Task to complete: Please count the lines in the data below that mention the word "March", then give only the total.

BEGIN Excerpted data

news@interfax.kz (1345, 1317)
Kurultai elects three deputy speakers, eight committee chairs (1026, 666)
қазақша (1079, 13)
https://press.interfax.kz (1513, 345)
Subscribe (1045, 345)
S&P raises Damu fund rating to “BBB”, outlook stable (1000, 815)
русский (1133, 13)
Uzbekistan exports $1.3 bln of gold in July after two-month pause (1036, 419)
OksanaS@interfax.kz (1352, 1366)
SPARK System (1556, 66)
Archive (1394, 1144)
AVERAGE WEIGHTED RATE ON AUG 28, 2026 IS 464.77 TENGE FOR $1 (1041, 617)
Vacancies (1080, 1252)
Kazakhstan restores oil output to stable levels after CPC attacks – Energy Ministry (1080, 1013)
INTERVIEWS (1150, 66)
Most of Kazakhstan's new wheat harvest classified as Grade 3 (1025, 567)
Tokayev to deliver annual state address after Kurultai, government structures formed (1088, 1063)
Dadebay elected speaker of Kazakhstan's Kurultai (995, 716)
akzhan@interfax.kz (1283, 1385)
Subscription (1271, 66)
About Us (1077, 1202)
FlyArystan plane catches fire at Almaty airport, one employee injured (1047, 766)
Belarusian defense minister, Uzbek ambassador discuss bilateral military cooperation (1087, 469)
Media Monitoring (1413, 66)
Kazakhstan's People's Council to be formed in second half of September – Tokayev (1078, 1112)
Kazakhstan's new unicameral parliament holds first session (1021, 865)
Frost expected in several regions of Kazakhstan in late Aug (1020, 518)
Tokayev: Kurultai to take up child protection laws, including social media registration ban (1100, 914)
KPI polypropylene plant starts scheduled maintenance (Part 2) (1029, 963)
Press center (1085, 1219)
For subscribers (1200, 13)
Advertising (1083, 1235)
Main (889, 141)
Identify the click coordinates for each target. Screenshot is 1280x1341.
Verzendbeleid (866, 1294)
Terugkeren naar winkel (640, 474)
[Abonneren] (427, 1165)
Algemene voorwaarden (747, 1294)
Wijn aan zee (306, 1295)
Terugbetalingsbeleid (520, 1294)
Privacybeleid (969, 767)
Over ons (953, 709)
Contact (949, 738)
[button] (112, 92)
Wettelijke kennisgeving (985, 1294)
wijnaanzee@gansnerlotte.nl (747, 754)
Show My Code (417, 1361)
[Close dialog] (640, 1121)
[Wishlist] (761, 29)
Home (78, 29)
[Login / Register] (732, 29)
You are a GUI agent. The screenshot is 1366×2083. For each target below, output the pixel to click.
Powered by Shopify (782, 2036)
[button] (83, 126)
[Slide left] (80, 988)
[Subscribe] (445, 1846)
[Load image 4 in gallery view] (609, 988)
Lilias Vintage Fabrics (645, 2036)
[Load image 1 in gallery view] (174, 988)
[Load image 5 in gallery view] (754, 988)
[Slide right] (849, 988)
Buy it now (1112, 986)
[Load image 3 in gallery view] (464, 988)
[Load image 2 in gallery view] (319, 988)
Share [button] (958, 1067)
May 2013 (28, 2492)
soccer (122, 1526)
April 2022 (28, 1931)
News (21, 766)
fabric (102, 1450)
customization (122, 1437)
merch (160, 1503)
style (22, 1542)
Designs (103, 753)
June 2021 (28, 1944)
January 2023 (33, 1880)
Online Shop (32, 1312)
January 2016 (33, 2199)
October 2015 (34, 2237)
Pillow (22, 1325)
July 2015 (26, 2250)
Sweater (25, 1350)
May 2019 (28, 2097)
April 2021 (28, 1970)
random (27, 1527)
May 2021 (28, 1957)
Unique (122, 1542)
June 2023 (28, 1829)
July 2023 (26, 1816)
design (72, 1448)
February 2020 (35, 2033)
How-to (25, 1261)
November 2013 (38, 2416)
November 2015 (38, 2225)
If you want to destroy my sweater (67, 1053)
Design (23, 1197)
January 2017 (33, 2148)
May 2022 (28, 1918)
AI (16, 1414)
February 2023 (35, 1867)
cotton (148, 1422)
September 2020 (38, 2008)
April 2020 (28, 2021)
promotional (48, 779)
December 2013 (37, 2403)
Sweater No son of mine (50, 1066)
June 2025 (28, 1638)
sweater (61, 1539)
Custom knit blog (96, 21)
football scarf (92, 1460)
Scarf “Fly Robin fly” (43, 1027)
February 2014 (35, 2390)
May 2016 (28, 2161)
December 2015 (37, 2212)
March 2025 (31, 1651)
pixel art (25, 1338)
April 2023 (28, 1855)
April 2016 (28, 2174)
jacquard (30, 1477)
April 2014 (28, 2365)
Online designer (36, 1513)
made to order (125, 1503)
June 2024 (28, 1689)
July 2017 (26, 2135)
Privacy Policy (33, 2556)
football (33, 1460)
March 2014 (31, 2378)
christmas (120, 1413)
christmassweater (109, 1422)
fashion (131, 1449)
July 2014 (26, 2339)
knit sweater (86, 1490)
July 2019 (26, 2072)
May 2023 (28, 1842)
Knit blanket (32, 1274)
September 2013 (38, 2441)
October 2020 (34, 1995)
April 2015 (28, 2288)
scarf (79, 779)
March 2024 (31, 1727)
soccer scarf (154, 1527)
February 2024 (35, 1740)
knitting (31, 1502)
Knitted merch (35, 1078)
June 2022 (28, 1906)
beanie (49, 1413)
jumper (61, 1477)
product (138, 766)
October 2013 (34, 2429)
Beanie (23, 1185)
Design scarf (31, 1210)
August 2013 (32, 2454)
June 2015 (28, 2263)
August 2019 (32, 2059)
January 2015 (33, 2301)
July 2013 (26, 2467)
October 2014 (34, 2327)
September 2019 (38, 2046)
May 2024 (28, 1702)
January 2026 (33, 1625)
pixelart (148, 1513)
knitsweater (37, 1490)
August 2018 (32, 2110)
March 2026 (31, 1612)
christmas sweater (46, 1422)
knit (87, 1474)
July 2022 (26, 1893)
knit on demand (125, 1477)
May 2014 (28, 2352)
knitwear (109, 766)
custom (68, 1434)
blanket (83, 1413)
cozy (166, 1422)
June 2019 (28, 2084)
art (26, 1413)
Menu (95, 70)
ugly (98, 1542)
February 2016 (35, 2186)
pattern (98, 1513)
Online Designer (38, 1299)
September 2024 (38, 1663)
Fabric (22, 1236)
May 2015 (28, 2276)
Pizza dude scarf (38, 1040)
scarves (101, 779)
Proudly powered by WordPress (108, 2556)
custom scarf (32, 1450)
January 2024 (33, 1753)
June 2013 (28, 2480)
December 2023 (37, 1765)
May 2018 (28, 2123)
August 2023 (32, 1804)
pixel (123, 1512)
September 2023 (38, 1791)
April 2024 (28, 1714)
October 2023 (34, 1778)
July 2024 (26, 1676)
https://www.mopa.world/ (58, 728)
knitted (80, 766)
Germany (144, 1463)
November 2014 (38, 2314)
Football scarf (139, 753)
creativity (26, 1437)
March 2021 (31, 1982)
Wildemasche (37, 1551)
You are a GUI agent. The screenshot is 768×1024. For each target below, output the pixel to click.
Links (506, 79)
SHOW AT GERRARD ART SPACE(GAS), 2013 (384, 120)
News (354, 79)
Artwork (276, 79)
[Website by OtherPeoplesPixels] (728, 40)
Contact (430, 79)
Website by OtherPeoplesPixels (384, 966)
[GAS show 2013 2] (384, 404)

END Excerpted data

Written solution: 5